#### YOUR TASK
The line containing "You are a GUI" and each line after it, through the final line of the data, are to be retyped exactly, with pictures left out.

#### Entries taken from a collection
——————————

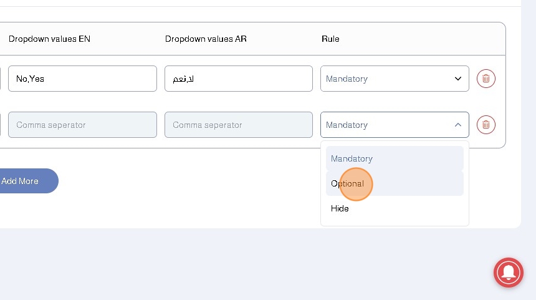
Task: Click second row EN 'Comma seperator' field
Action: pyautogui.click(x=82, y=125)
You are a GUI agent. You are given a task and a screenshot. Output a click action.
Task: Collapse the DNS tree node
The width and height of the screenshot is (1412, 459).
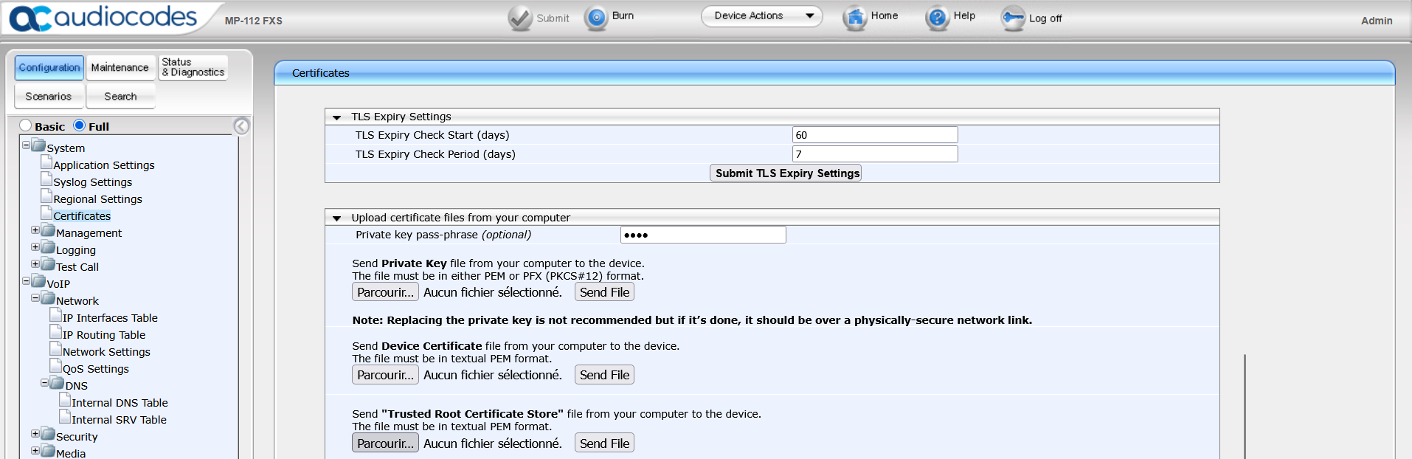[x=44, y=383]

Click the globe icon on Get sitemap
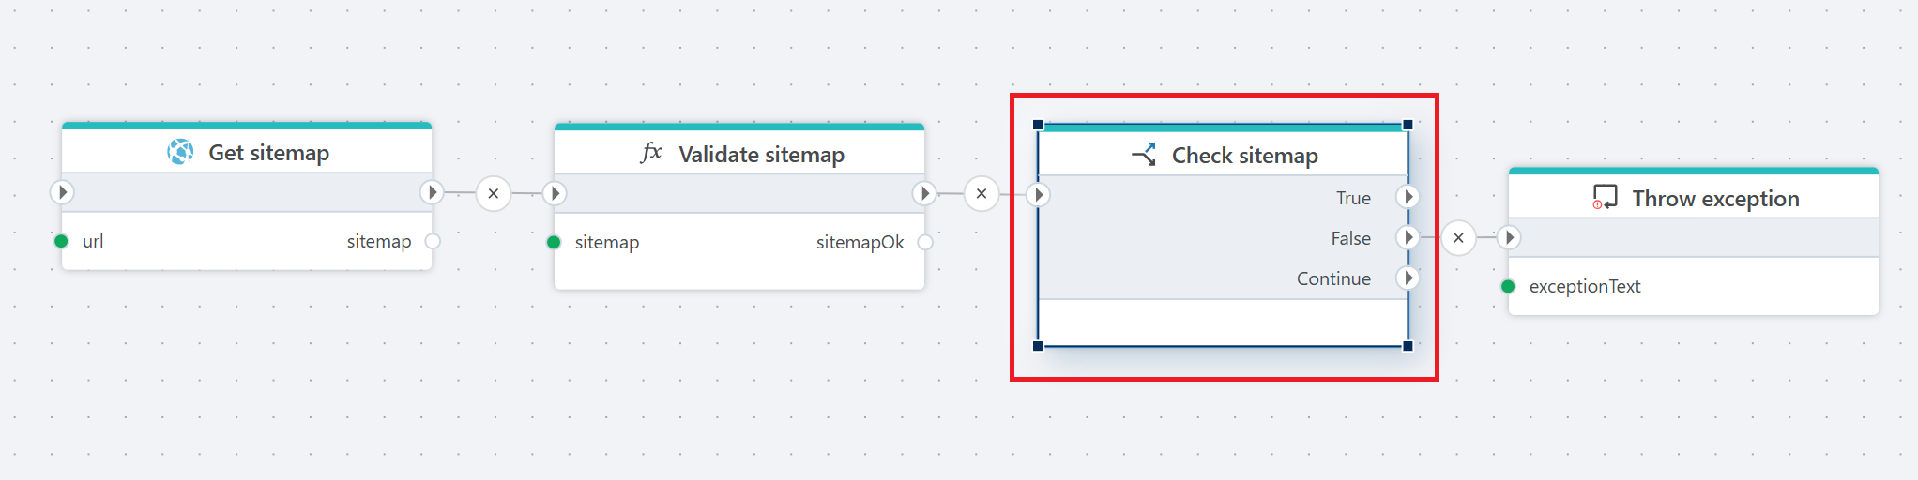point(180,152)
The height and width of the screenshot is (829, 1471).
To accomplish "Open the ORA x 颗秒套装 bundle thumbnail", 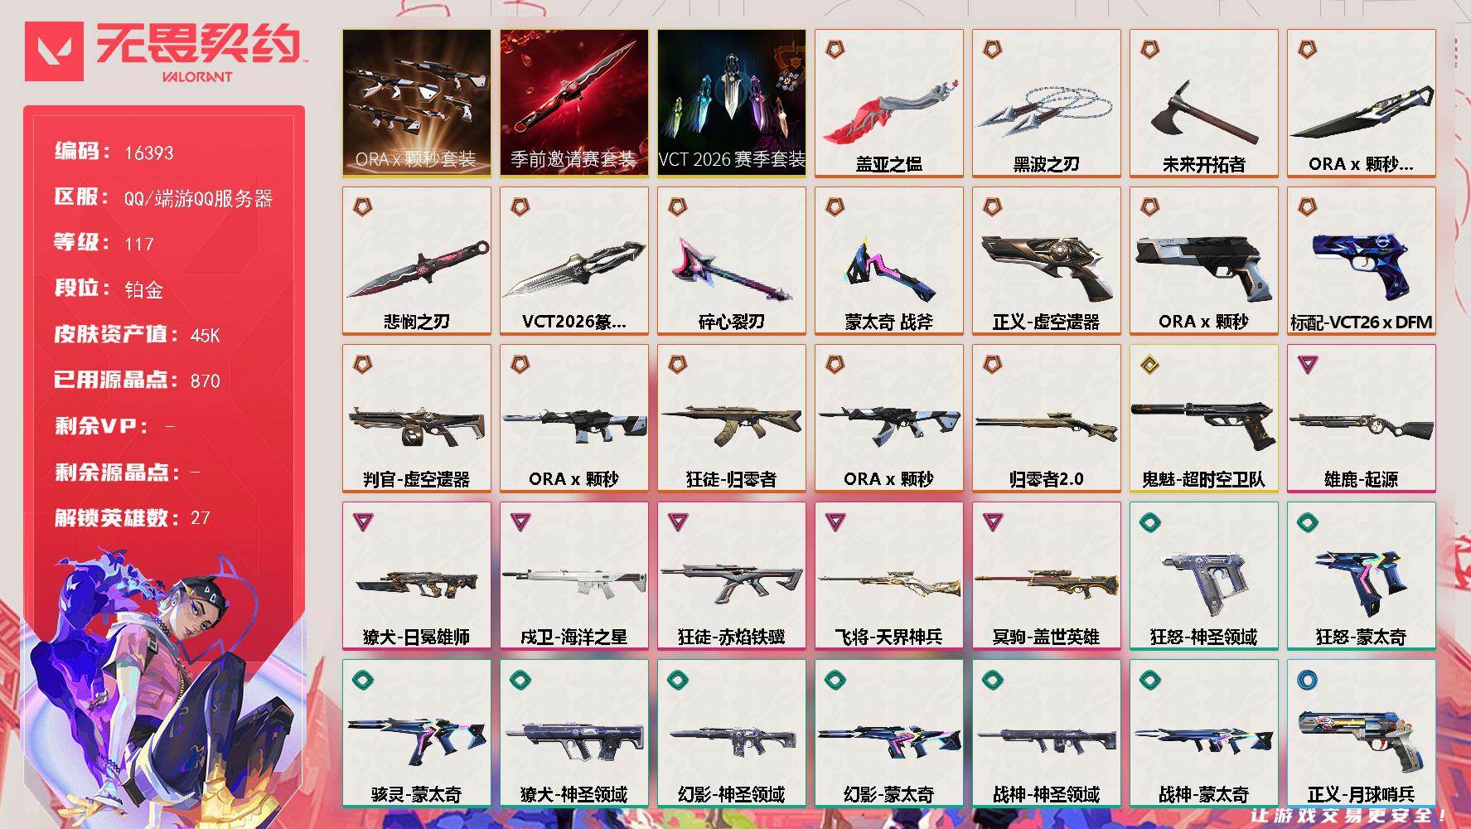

——————————

#### RESPONSE TO THE TASK
You are a GUI agent. You are given a task and a screenshot. Output a click action.
Task: Collapse the DNS tree node
The width and height of the screenshot is (1412, 459).
[x=44, y=383]

Click the globe icon on Get sitemap
point(180,152)
The height and width of the screenshot is (829, 1471).
To accomplish "Open the ORA x 颗秒套装 bundle thumbnail", 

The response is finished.